I confess, with a degree of self-loathing (though I have subsequently forgiven my ten-year-old self), that I began to resent these men for what erroneously appeared to be their unearned physical advantages. Some writers even indulged in quasi-Darwinian explanations for the prolific quantity of brilliant West Indian cricketers. It was their fast twitch muscles, bone density, aerobic capacity. Seldom was their pre-eminence attributed to hard work off the field, discipline on the field, skill and motivation.
And then I discovered Tony Cozier was white. Sure, he wasn’t taking the wickets and piling on the runs himself, but he was West Indian. He was the voice of the West Indies. Through him I realised that the West Indies was just a place with lots of different people in it, much like Brixton and Clapham and Kennington, only much warmer and with fresher fruit.
And Tony Cozier didn’t rub it in. He didn’t pour contemptuous scorn on the bruised and bloodied victims of his team’s genius. He could have, but he didn’t. Instead he told me what was happening on the field. He applauded Gower and Greenidge alike. Yes, you could detect more than a hint of pleasure in his voice when the West Indies were doing well, which they nearly always were. But, like Julius Caesar giving Vercingetorix his dues, he was never slow to praise anyone who had the bravery to stand up to the West Indian barrage.
But most unlike Caesar, he taught me that sport was not a competition to establish the identity of the master race, or to prove the inherent superiority of one culture over another. And in so doing he enriched my passion for sport. He elevated it above the crude and ignorant into the realms of artistic endeavour where it is possible to appreciate Malcolm Marshall for being Malcolm Marshall, the most skilful fast bowler of his age. Or to recognise Clive Lloyd and Frank Worrell as among the great leaders of men, black or white. By his very being Tony Cozier altered, I believe for the better, my political consciousness.
So maybe now I do know why I cried when I heard of Tony’s death. I wasn’t crying at the human condition, or even because I’ll miss listening to him. After all I can always go and find him on youtube. I was crying because in that one moment I remembered everything that Tony Cozier meant to me. Everything in the past, and everything in the present.
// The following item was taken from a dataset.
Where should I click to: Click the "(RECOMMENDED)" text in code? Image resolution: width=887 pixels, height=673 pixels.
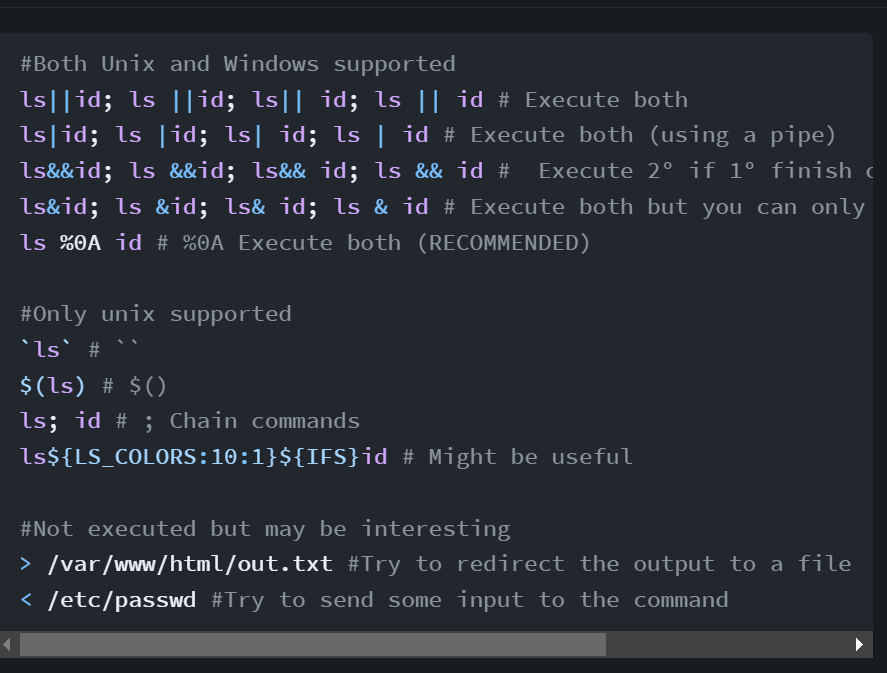coord(510,242)
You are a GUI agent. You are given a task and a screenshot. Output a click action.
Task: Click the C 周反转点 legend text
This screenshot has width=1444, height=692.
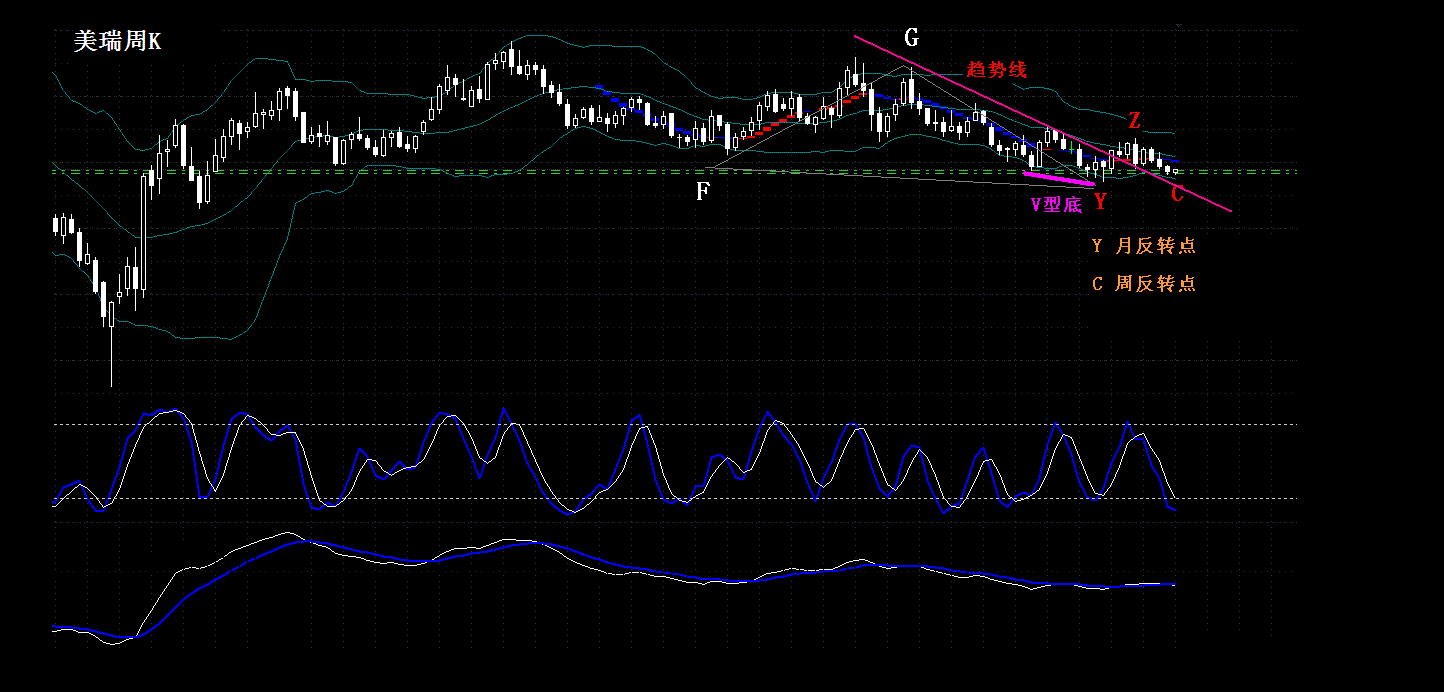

And I’ll forever be crying in the future when I pause to ponder how and why I’ve got to do what I do and who it was that allowed me to think it a worthwhile endeavour. And they will be salt tears of joy.
Thanks, Mr. Cozier, from the scruffy, balding bloke with the skewiff tie who babbled at you incoherently about commentary that time at the Cricket Writers Lunch. You’ll remember. You remember everything.